• [Приведённый отрывок]:
⁂

4

4

Многие из описанных выше черт и признаков тривиальной литературы, рассматриваемые отдельно, кажутся ничего не значащими. Однако все вместе они создают четко определенную структуру той окружающей среды, в которой SF рождается и проводит свою жизнь. Это внешние признаки, демонстрирующие, как по-разному складывается статус литературного произведения в зависимости от того, появляется оно на свет в верхнем или нижнем царстве.

Итак, произведения SF принадлежат к нижнему царству — тривиальной литературе. И это местоположение в результате социокультурного анализа было определено окончательно. Поэтому уже не о чем говорить; можно завершить рассуждения и вздохнуть с облегчением.

⁂

• [Что сделать]: Выпишите по порядку все предложения из второго абзаца отрывка о тривиальной литературе. Данные здесь никакой роли не играют.

• [Фрагмент данных]:
⁂

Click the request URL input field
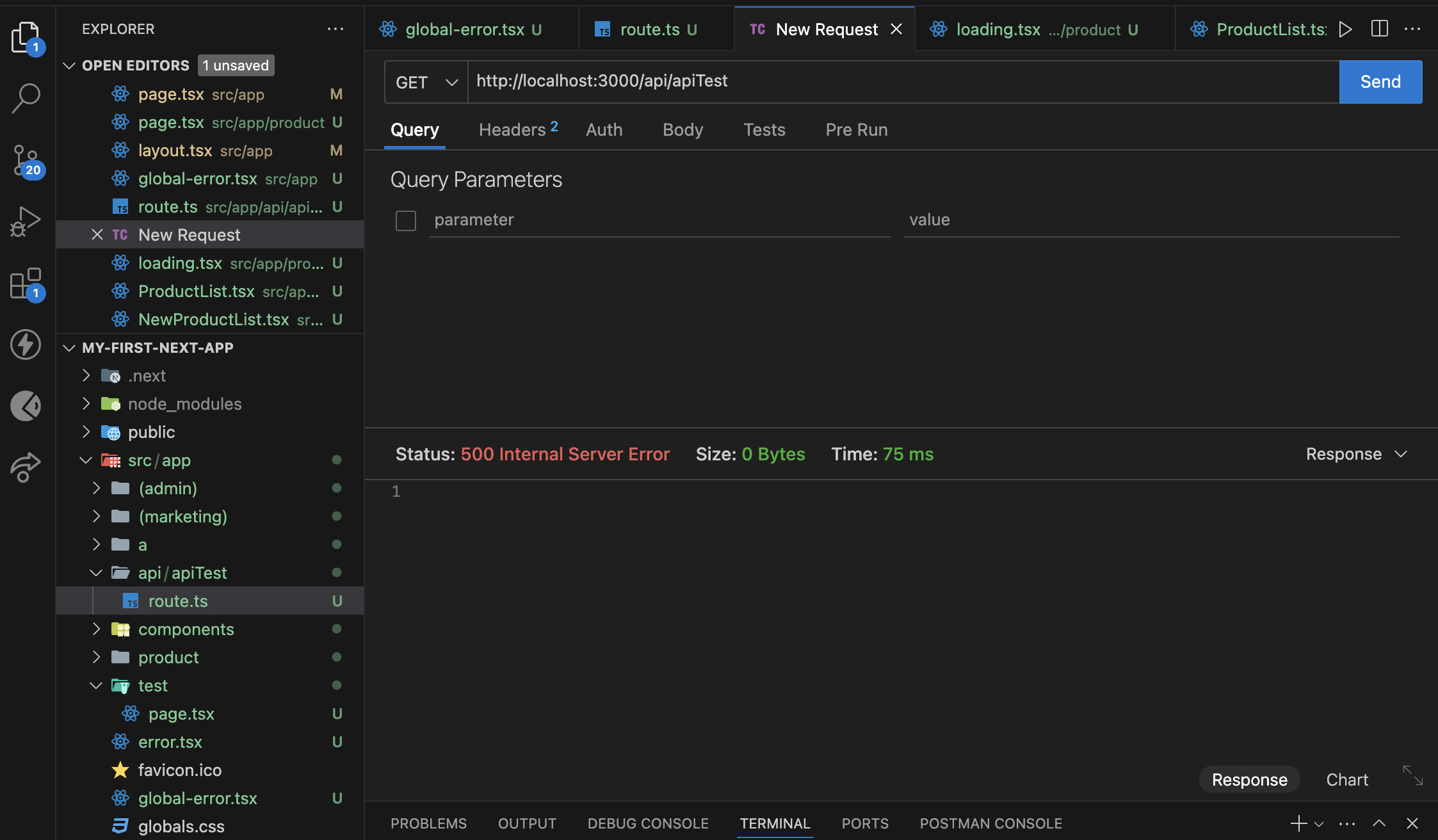The height and width of the screenshot is (840, 1438). click(903, 81)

⁂

• [Ответ на задание]:
1. Итак, произведения SF принадлежат к нижнему царству — тривиальной литературе.
2. И это местоположение в результате социокультурного анализа было определено окончательно.
3. Поэтому уже не о чем говорить; можно завершить рассуждения и вздохнуть с облегчением.